## Problema breve 1
Responde según el texto sobre Galdós:
(a) ¿Desde qué lugar de su casa natal podía ver el mar el niño Benito Pérez Galdós?
(b) ¿Quiénes comisarían la exposición de la Biblioteca Nacional de España?
(c) ¿Cómo se llamaba la niña de la que se enamoró por primera vez?
## Problema breve 2
Cita del texto sobre Galdós el fragmento que empieza en las palabras "Ese crío de" y termina tras "de 200 piezas.".

====== Texto mostrado

Desde la azotea de su casa natal de las Palmas de Gran Canaria, el niño Benito Pérez Galdós podía ver el mar. Regresaría siempre a esa masa regeneradora, a ese misterio acuoso que conformó de alguna manera su personalidad amplia, polifacética, curiosa y renovadora, porque como escribió él mismo más tarde, “bien puede decirse que la estrategia, y la fuerza y la táctica, que son cosas humanas, no pueden ni podrán nunca nada contra el entusiasmo, que es divino”. La luz y el paisaje de la isla le inyectaron una frescura que se canjeó en eso: en una nueva manera de mirar las cosas. En un deseo por superar los arquetipos y dualidades predominantes desde el Renacimiento -razón y corazón, mente y emociones, espíritu y cuerpo- y dibujar una realidad humana más ecuánime, más justa, ¡verdadera!, que no despreciaba al cuerpo por ser innoble frente al espíritu.
Ese crío de clase acomodada -hijo de un militar, veterano de la guerra de la independencia, y de una madre férrea que gobernaba el hogar imponiendo los valores tradicionales- se mostraba tímido y se refugiaba en los mimos de sus seis hermanas, pero pudo desarrollar desde pequeño varias de sus artes: la escritura, la pintura y la música. Sobre ese diminuto vástago -que luego fue un gran hombre cerebral, racional, modernísimo, hijo del pensamiento ilustrado- versa ahora Benito Pérez Galdós. La verdad humana, la exquisita exposición comisariada por Marta Sanz y Germán Gullón que abre sus puertas hoy viernes en la Biblioteca Nacional de España y que trata de aunar todas las caras del genio en más de 200 piezas.
El que se enamoró por primera vez de una niña llamada Sisita -resultó que era su prima y eso cabreó a la teniente Dolores Galdós, quien hizo todo lo posible por alejarlos-. El que empezó Derecho y lo abandonó. El que se hizo periodista y acudía a las tertulias canarias y plácidas de la Puerta del Sol, donde ahora hay un Pans&Company, en contraposición al ‘Bilis Club’ asturiano donde asistía Clarín -con miembros llenos de mala leche-.

============
====== Entradas proporcionadas

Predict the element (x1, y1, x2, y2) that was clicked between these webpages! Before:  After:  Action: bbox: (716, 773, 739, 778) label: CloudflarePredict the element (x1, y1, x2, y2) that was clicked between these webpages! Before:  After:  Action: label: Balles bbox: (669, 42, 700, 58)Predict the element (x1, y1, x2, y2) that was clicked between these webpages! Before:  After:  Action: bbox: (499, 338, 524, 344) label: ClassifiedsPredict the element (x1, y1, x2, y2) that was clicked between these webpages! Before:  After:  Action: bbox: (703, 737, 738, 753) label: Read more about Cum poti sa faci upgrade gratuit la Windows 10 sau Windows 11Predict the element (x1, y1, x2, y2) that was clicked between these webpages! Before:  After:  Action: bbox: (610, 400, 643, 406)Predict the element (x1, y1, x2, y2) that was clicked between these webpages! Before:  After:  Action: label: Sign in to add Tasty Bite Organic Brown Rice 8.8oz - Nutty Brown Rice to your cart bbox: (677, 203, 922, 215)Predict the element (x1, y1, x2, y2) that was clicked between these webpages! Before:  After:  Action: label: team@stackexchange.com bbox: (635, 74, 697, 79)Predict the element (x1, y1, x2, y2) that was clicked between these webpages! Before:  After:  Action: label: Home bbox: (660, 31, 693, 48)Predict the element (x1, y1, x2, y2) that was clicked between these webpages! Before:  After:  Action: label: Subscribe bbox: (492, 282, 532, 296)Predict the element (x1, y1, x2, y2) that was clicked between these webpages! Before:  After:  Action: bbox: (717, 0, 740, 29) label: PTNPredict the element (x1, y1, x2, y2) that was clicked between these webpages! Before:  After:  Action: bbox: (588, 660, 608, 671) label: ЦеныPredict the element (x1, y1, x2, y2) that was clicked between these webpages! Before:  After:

============

## Respuesta 1
(a) Desde la azotea de su casa natal de las Palmas de Gran Canaria.
(b) Marta Sanz y Germán Gullón.
(c) Sisita.

## Respuesta 2
Ese crío de clase acomodada -hijo de un militar, veterano de la guerra de la independencia, y de una madre férrea que gobernaba el hogar imponiendo los valores tradicionales- se mostraba tímido y se refugiaba en los mimos de sus seis hermanas, pero pudo desarrollar desde pequeño varias de sus artes: la escritura, la pintura y la música. Sobre ese diminuto vástago -que luego fue un gran hombre cerebral, racional, modernísimo, hijo del pensamiento ilustrado- versa ahora Benito Pérez Galdós. La verdad humana, la exquisita exposición comisariada por Marta Sanz y Germán Gullón que abre sus puertas hoy viernes en la Biblioteca Nacional de España y que trata de aunar todas las caras del genio en más de 200 piezas.